On the other hand, several important measures were surprisingly similar. One of the most fundamental network measures is “degree,” or the number of connections each physician has. Even though the authors described degree as “depending heavily” on the payer, the average degree in networks made using private claims or a similar sized sample of Medicare claims was 26.0 and 27.2, respectively. To me, this is more notable for how close the data sources are despite only sharing 31% of connections. Similarly, important measures of local connectivity between small groups of physicians called “clustering coefficients” were surprisingly close using either dataset. Though these similarities are reassuring, Figure 2 in Trogdon et. al shows that the similar average values mask a significant amount of discordance in measures for many individual physicians.

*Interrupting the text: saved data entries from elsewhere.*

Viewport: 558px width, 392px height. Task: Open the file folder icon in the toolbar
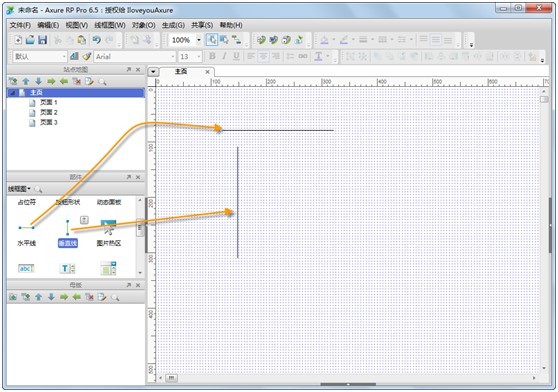point(30,40)
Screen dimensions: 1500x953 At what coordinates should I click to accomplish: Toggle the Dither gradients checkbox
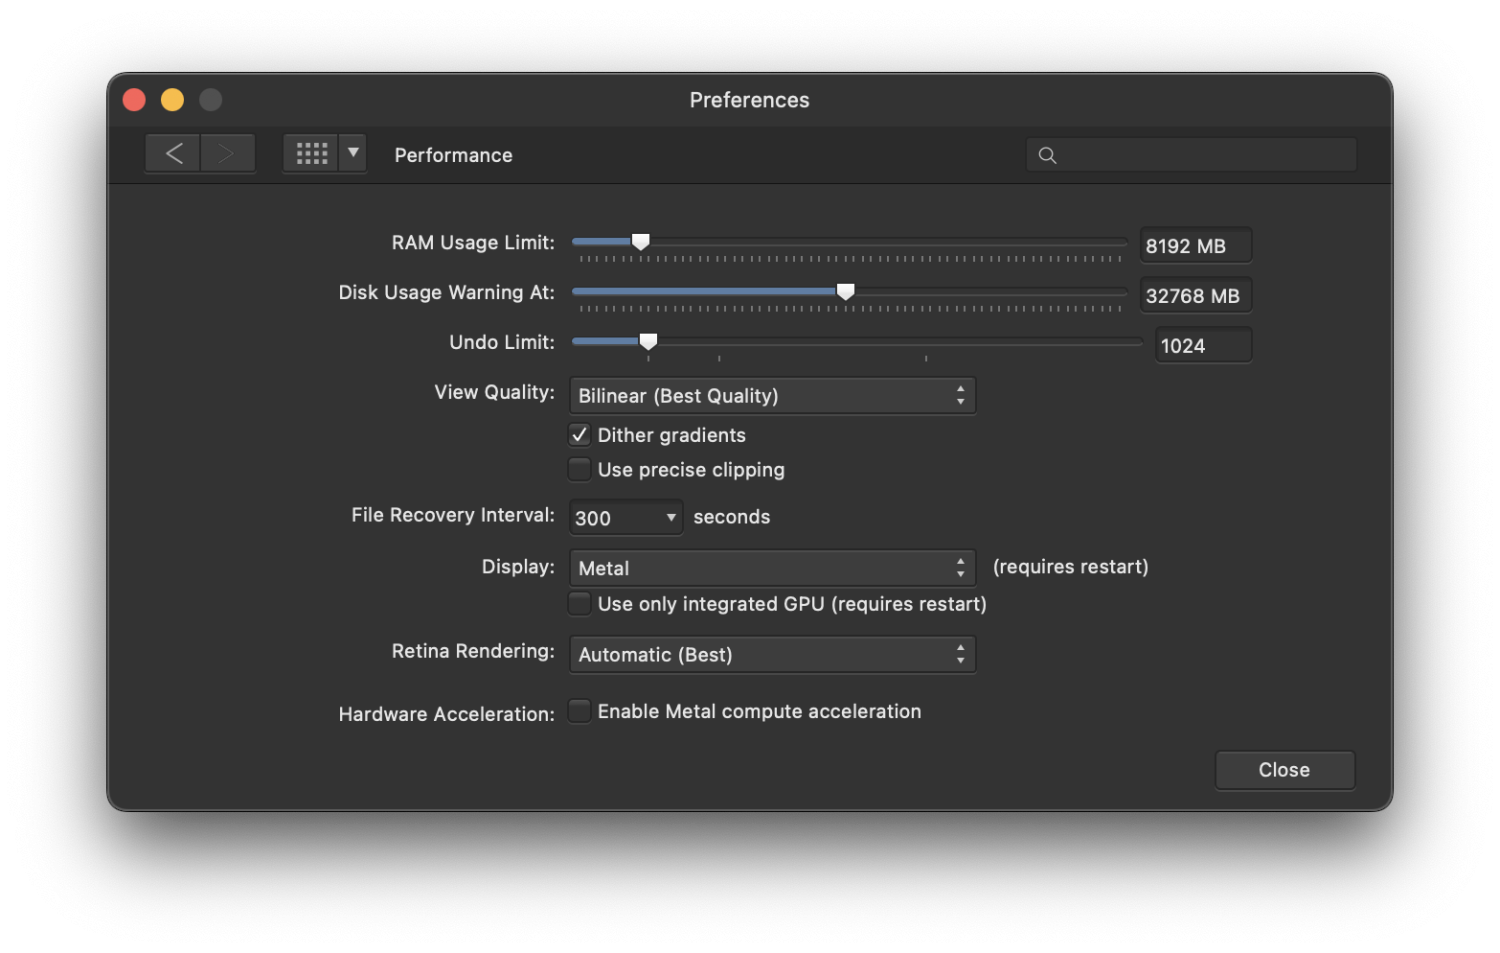point(580,435)
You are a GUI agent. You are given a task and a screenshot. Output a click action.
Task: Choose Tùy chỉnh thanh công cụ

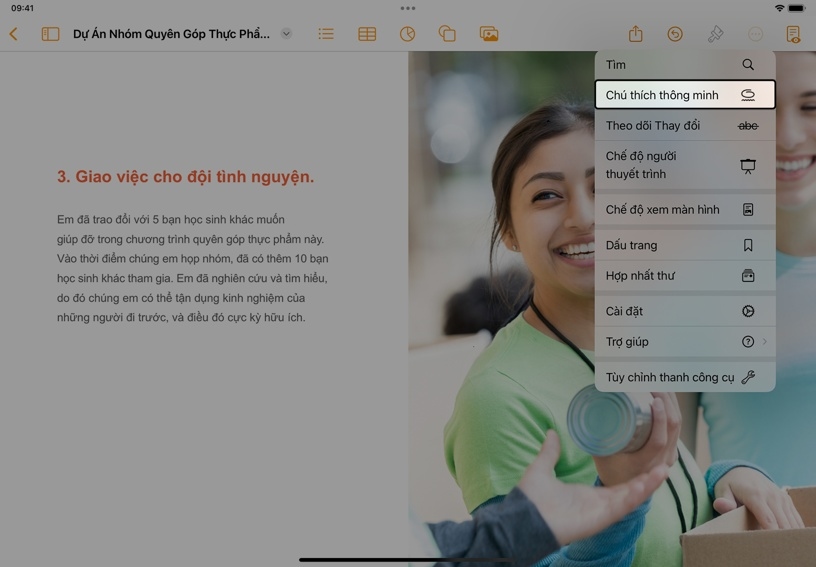tap(685, 378)
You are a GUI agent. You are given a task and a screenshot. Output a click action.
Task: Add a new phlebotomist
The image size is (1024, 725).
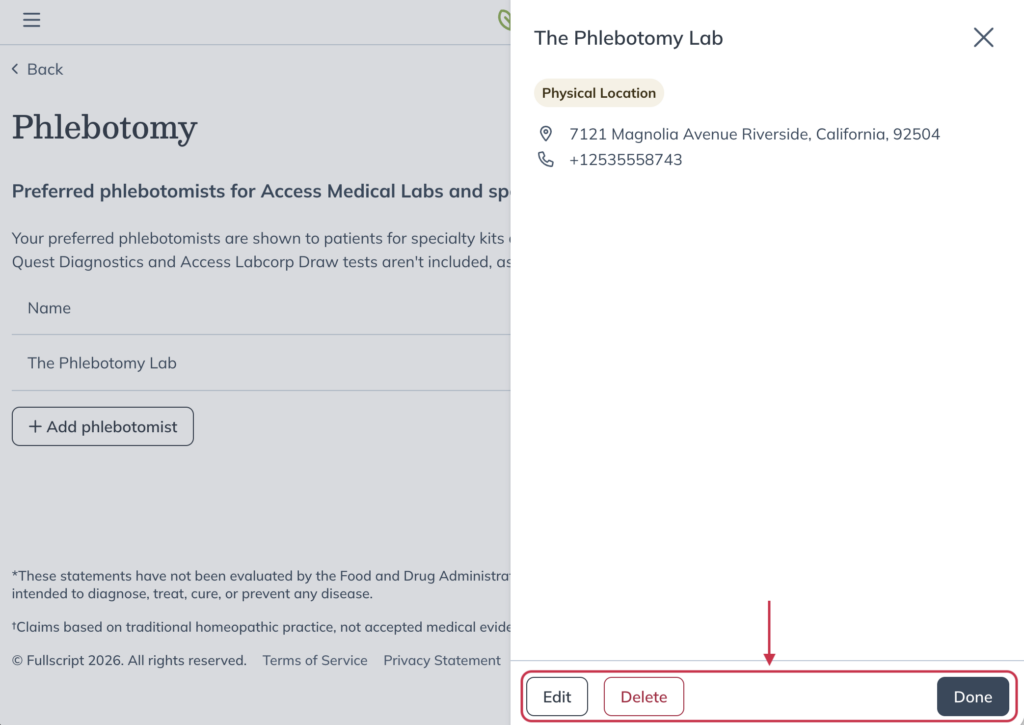(x=102, y=426)
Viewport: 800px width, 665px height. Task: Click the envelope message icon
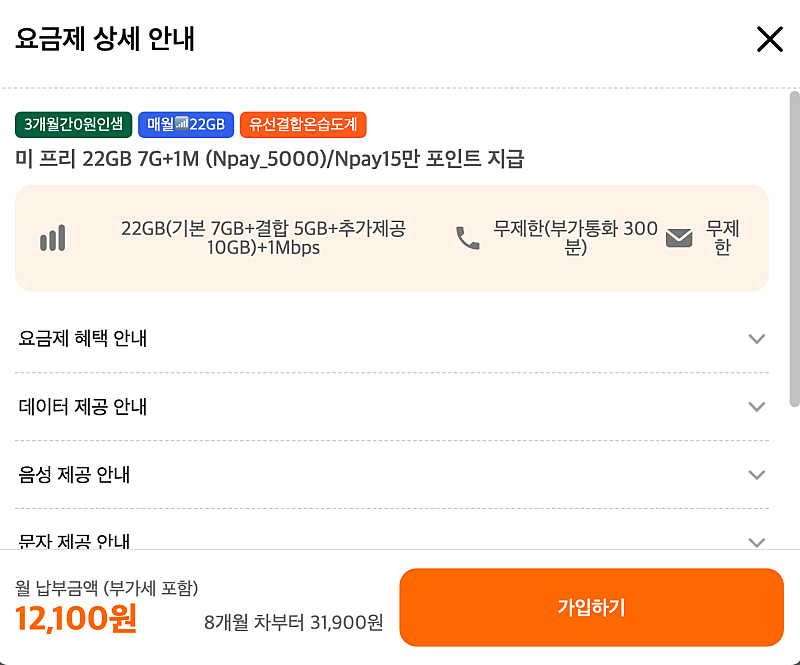point(679,238)
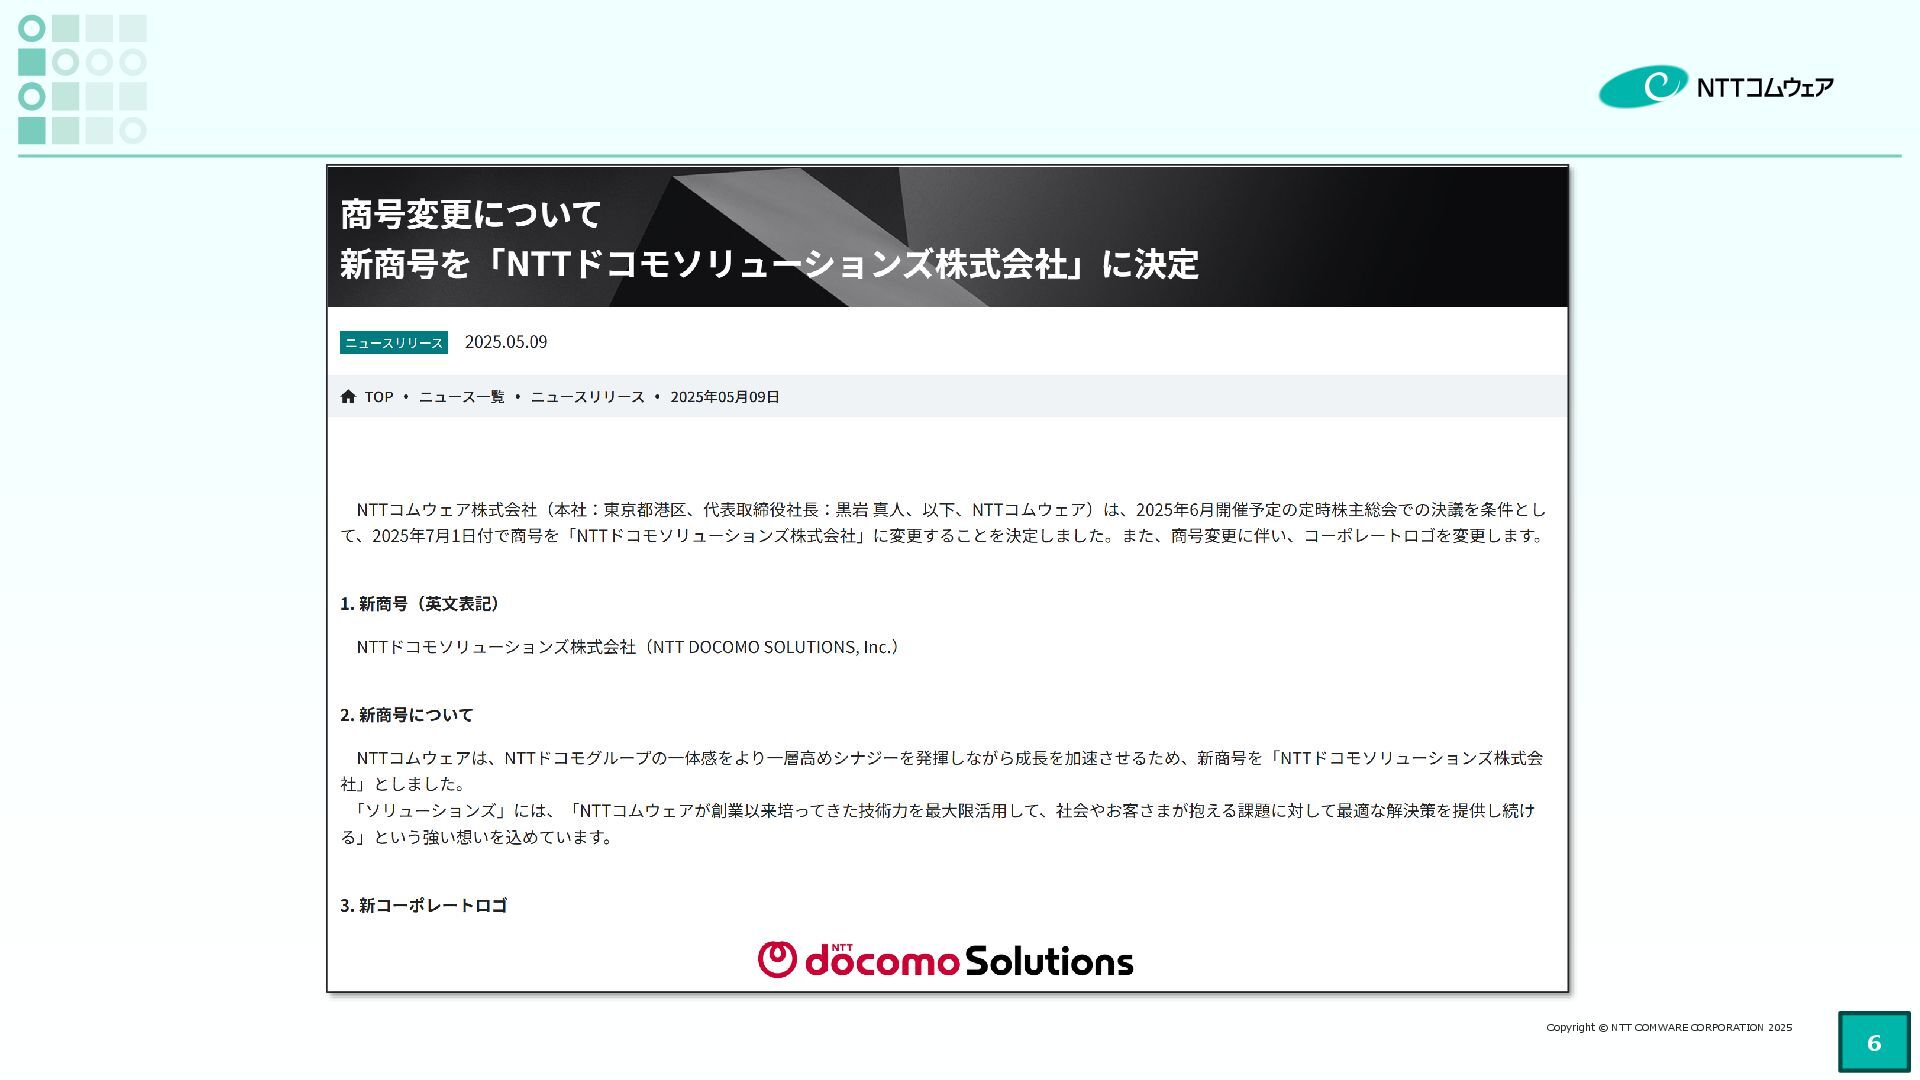Click the decorative squares pattern icon
Image resolution: width=1920 pixels, height=1080 pixels.
82,79
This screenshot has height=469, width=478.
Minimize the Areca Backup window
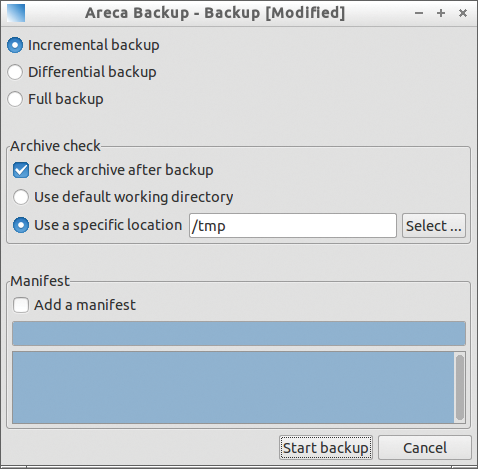419,13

There are important limitations that qualify interpretation of this study. The most significant is that their networks are limited to a modest sample of patients and only 3 specialties. On top of that, these patients are in one state and the authors were unable to use Medicaid claims in this analysis due to data limitations. All of this raises the question of whether this sample of patients and specialists produces different results than we would see in a much broader dataset or a different clinical context. In a way, the study raises the meta-question of how we should interpret their own results.

In the end, this analysis makes me optimistic for the continued growth of network methods in our field. Trogdon and colleagues provide an insightful analysis that pushes us to closely consider our use of these new tools. The cycle of learning how to address the limitations of prior research and strengthening our methods is how we can advance the quality and impact of health services research.